Оленька рыдала в голос, слушая старшую подругу. Между ними разница в двенадцать лет. Жанна умная, неплохой хирург, сильная женщина. Про жизнь она знает все-все. И если Жанна говорит, что пройдет, – значит, пройдет. Надо переждать боль и оторвать от себя счастье. Бывшее счастье. Главное, сразу отказаться от него, а это так трудно. Оленька плакала, потому что прощалась со своим счастьем навсегда.

Жанна не выспрашивала подробности, как это делают многие люди, находя в боли собеседника удовлетворение: мол, и мне было плохо, как тебе, всем достается, переживешь. Она вообще ничего не выспрашивала, а приготовила ванну с облаком пены и заставила Оленьку погрузиться в нее по самую шею. Время от времени Жанна заглядывала в ванную, затем тихонько закрывала за собой дверь. Она беспокоилась об Оленьке, чтобы та не вздумала, например, утонуть.
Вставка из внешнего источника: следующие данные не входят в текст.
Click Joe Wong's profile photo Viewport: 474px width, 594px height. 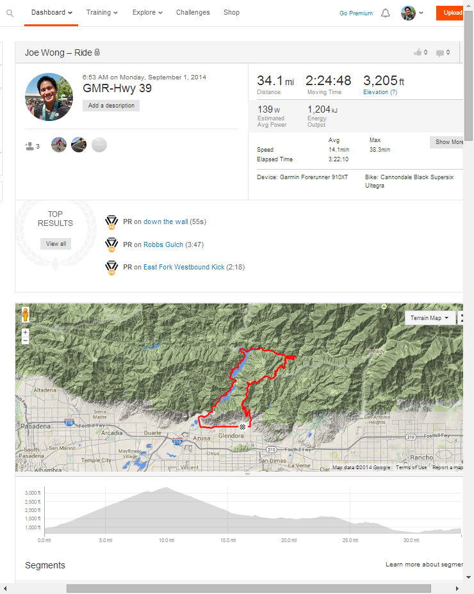click(49, 97)
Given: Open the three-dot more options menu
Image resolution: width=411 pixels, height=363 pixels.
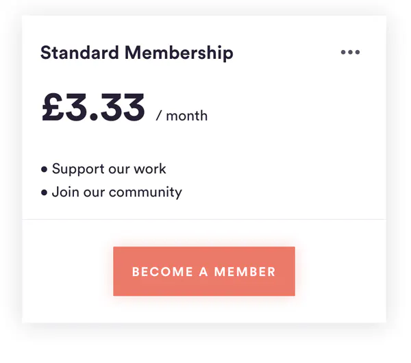Looking at the screenshot, I should tap(350, 53).

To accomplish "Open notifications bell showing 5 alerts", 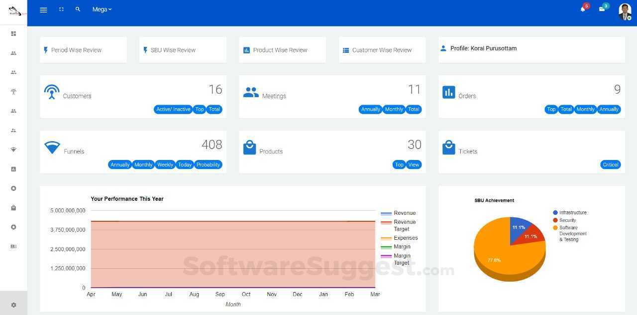I will tap(582, 9).
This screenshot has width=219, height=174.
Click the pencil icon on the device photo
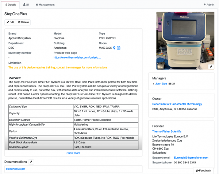coord(211,67)

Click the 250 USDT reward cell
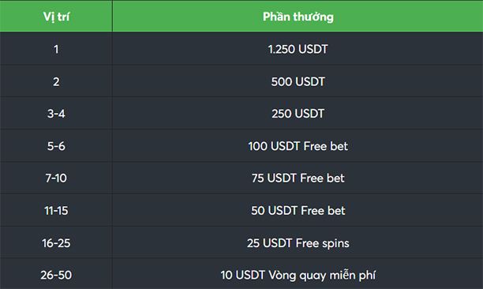point(298,114)
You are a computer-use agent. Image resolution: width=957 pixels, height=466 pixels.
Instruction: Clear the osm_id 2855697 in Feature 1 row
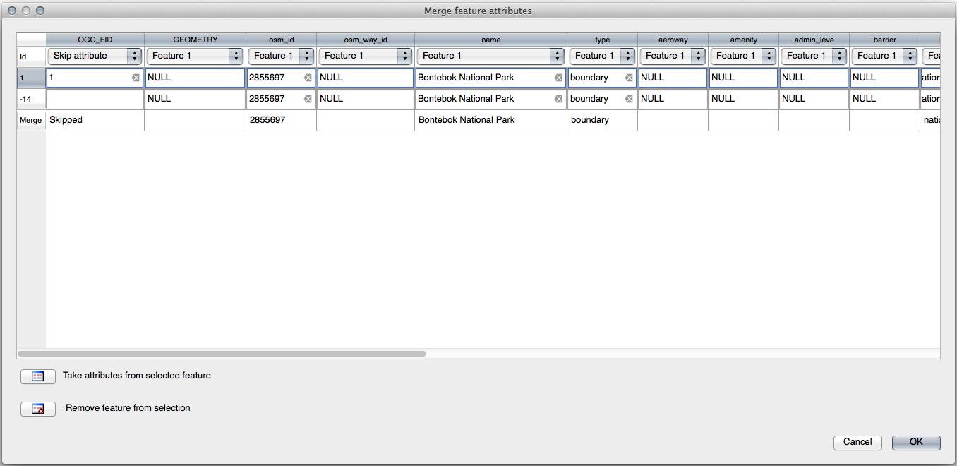[307, 78]
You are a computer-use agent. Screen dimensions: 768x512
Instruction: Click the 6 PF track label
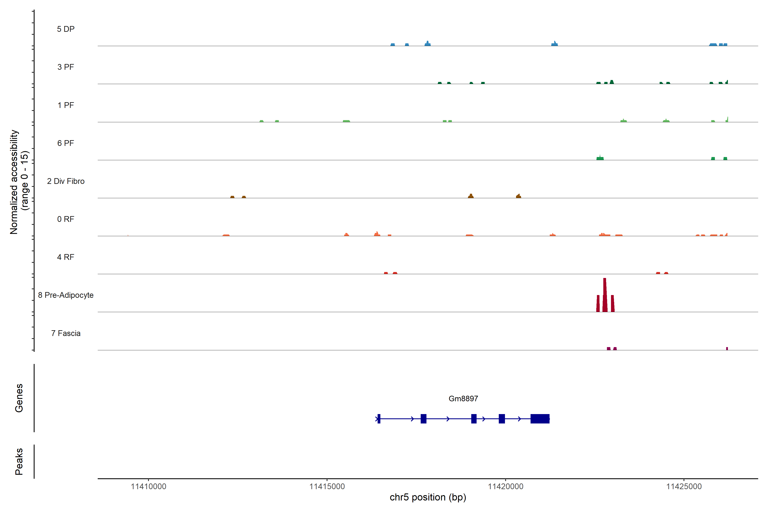[x=66, y=143]
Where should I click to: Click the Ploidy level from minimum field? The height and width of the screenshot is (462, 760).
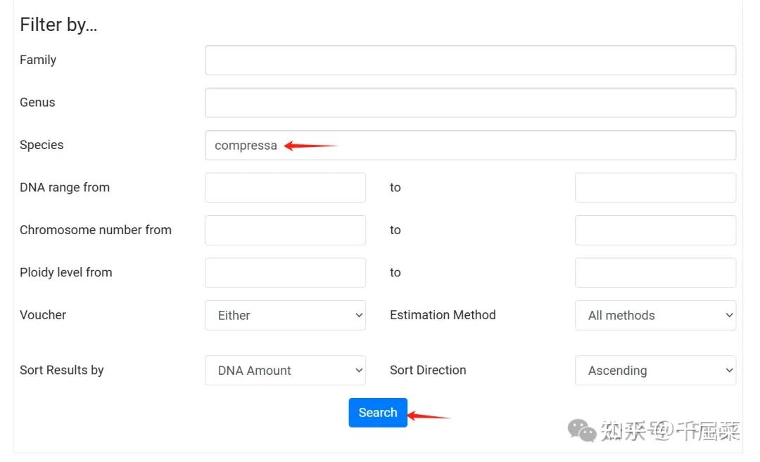[285, 273]
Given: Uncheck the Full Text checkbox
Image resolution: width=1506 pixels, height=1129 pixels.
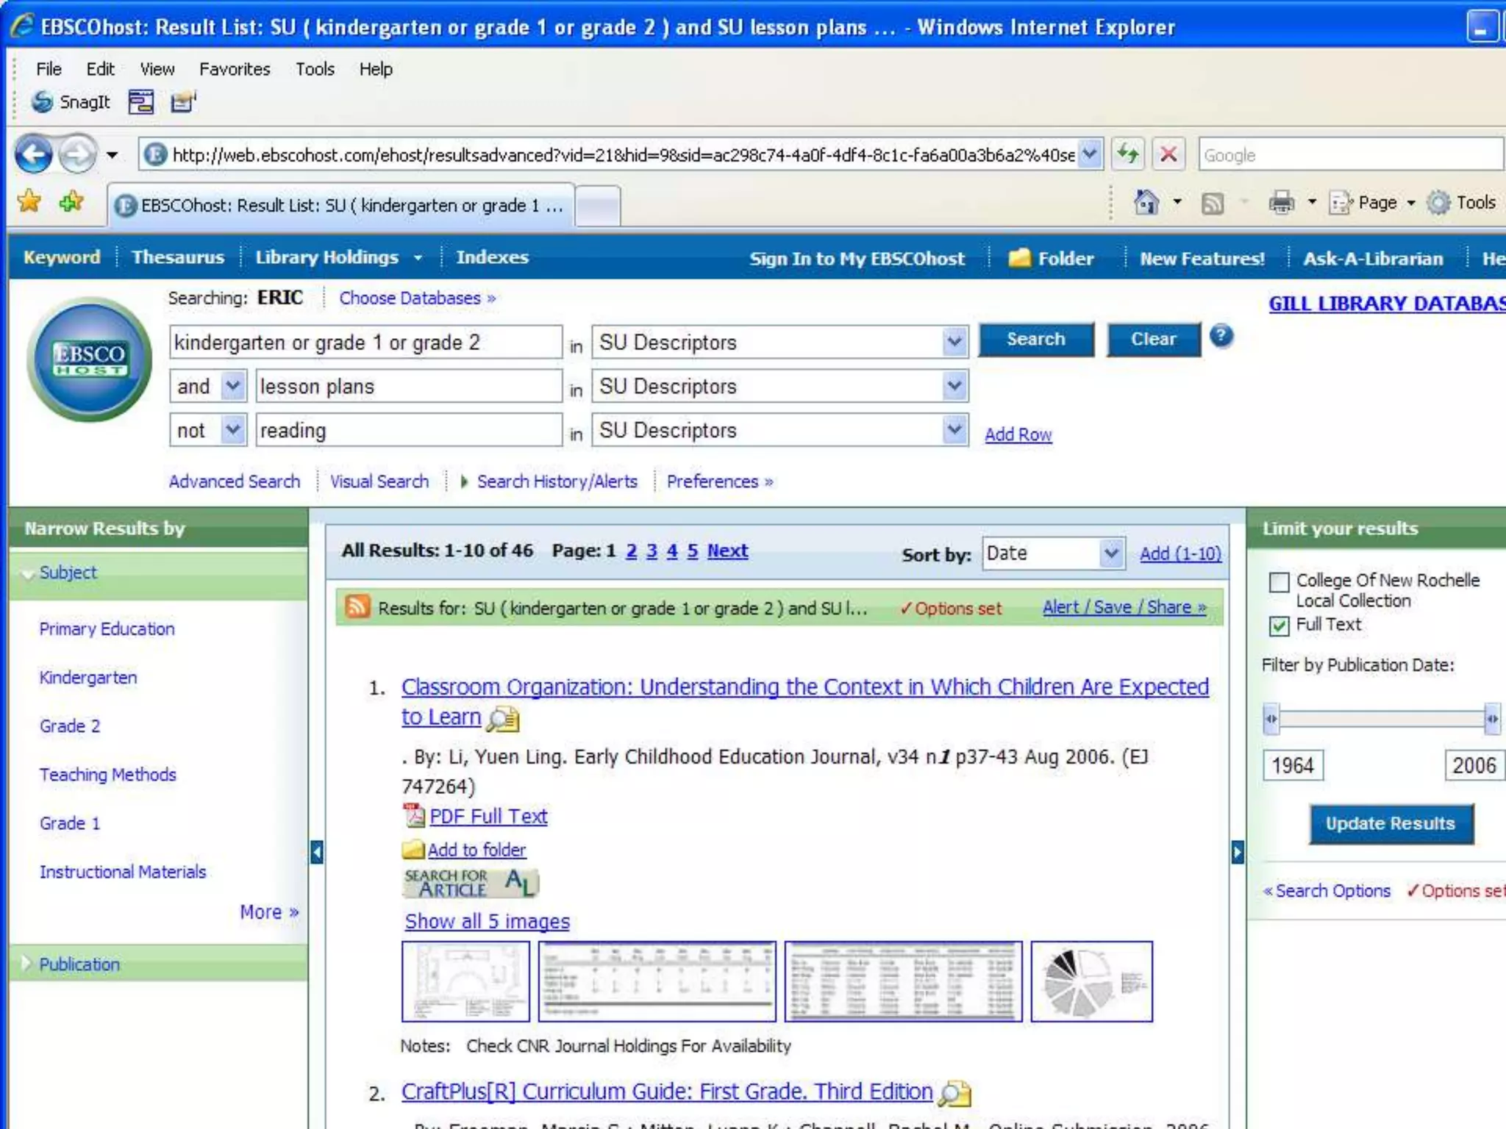Looking at the screenshot, I should (1279, 626).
Но беспокоилась она зря. Оленька не покончит с собой, не такая уж она слабенькая, как думают о ней. «Оленька – прелесть, Оленька – душка, Оленька – цыпленочек» – так о ней говорят в больнице. Оленька, Оленька... Никто не называет ее Ольгой или хотя бы Олей. Это о многом говорит. Например, о том, что для всех она как бы малышка – очаровательная наивная девочка, исполнительная, как школьница. Женщину в ней никто не видит, даже муж... А между прочим, ей двадцать пять. Пусть внешне она и выглядит на семнадцать, но внутри-то – взрослый, вполне сформировавшийся человек. Итак, сегодня девочка Оленька умерла безвозвратно. Пока на новом месте не появилось новых всходов – это будет потом, когда пройдет боль. А боль пройдет, так говорит Жанна.